Dans une récente mise à jour, Apple a divulgué deux vulnérabilités critiques. Identifiées comme CVE-2024-23225 et CVE-2024-23296. Qui ont attiré l’attention du monde de la cybersécurité en raison de leur capacité à contourner les protections de la mémoire du noyau. Ces vulnérabilités représentent les deuxième et troisième failles zero-day que la société a découvertes et corrigées au cours de cette année.
Les deux failles, qui affectent une gamme étendue de produits Apple. Incluent les iPhone XS et modèles ultérieurs, ainsi que plusieurs générations d’iPad Pro, iPad Air et iPad mini :
- iPhone XS et modèles ultérieurs.
- iPad Pro 12,9 pouces de 2e génération et modèles ultérieurs.
- iPad Pro 10,5 pouces.
- iPad Pro 11 pouces de 1ère génération et modèles ultérieurs.
- iPad Air de 3e génération et modèles ultérieurs.
- iPad de 6e génération et modèles ultérieurs.
- iPad mini de 5e génération et modèles ultérieurs.
La vulnérabilité CVE-2024-23225 concerne un problème de corruption de la mémoire au niveau du noyau. Permettant potentiellement à un attaquant de contourner les protections de sa mémoire.
D’autre part, CVE-2024-23296 affecte RTKit. Un système d’exploitation présent dans la majorité des puces, périphériques et dispositifs embarqués d’Apple, avec une description identique concernant les risques.
Lire aussi: Apple : une mise à jour urgente est recommandée
Mises à jour et recommandations
Apple a inclus les correctifs pour ces vulnérabilités dans sa dernière mise à jour de sécurité pour iOS 17.4 et iPadOS 17.4. L’entreprise n’a pas fourni plus de détails sur l’origine des vulnérabilités ni crédité des chercheurs spécifiques. Indiquant que les failles « ont peut-être été exploitées » sans plus de précisions.
Cette déclaration laisse supposer une possible enquête en cours. Kaspersky, le géant de l’antivirus, a souligné que la capacité de ces failles à contourner les protections de la mémoire du noyau pourrait directement mener à une escalade de privilèges et a recommandé à tous les utilisateurs d’iOS de mettre à jour leurs appareils le plus rapidement possible.
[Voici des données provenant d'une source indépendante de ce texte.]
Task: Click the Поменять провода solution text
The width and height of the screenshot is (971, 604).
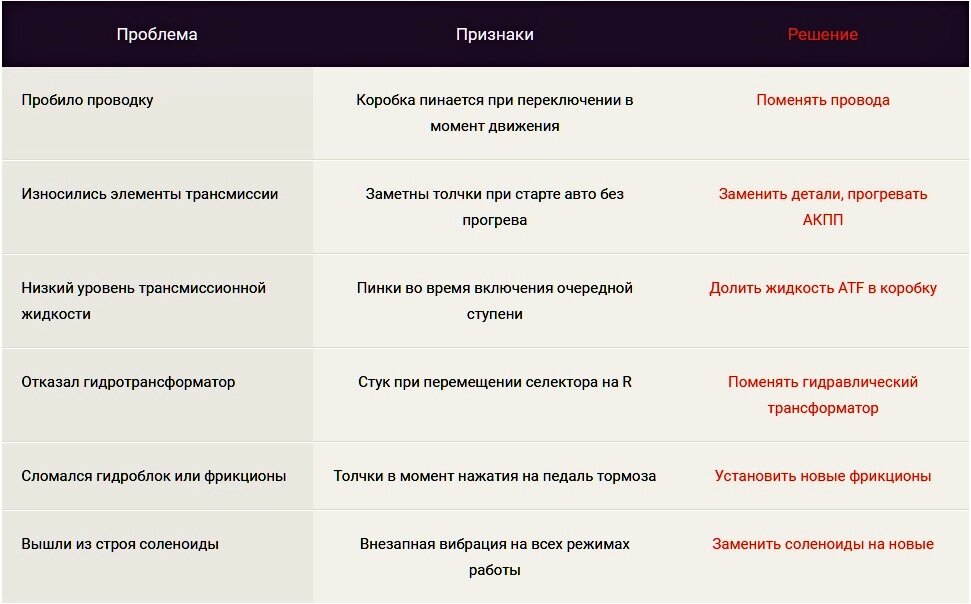Action: [822, 100]
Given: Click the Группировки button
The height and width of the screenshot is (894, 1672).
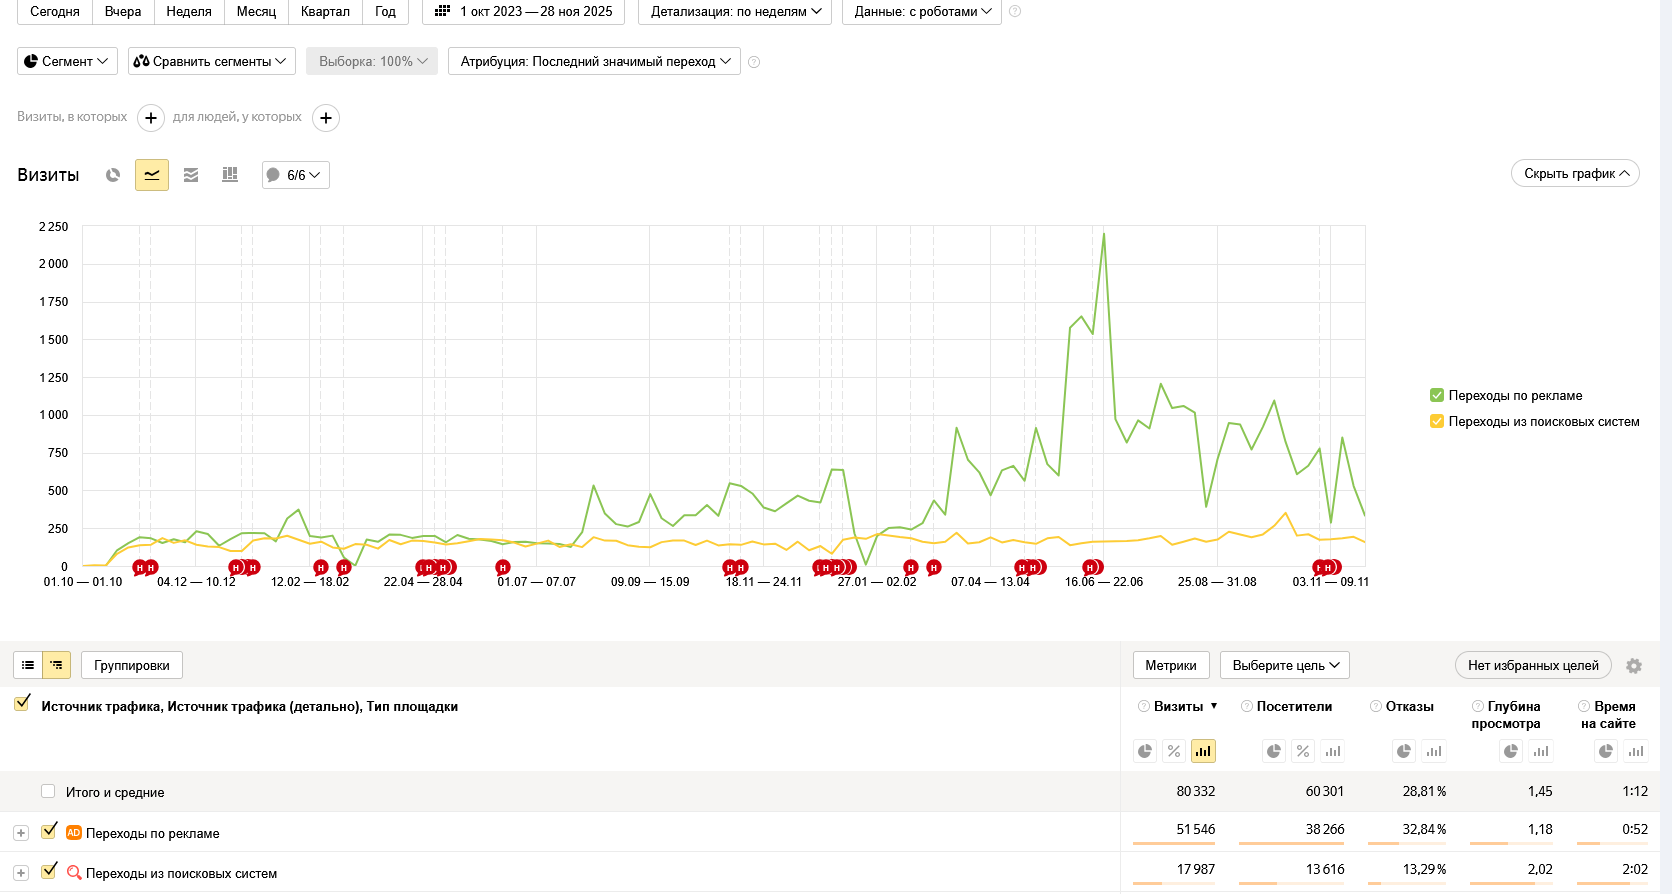Looking at the screenshot, I should (x=132, y=665).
Ce n’est pas la première fois qu’Apple doit faire face à des vulnérabilités zero-day. Plus tôt dans l’année, l’entreprise avait déjà corrigé CVE-2024-23222. Une vulnérabilité affectant WebKit et permettant l’exécution de code arbitraire si du contenu web malveillant était traité. Apple a également révélé plusieurs autres failles zero-day au cours des dernières années, certaines ayant été liées à des exploits utilisés par l’industrie du logiciel espion commercial.
La découverte et la divulgation de ces vulnérabilités mettent en lumière les défis continus auxquels Apple doit faire face pour sécuriser ses appareils contre des attaques de plus en plus sophistiquées. Cela souligne également l’importance pour les utilisateurs de rester vigilants et de mettre à jour leurs appareils régulièrement pour se protéger contre de telles menaces.
Pour les utilisateurs concernés, il est impératif de suivre les recommandations d’Apple et d’installer les mises à jour proposées sans délai. Afin de minimiser les risques associés à ces vulnérabilités potentiellement exploitées.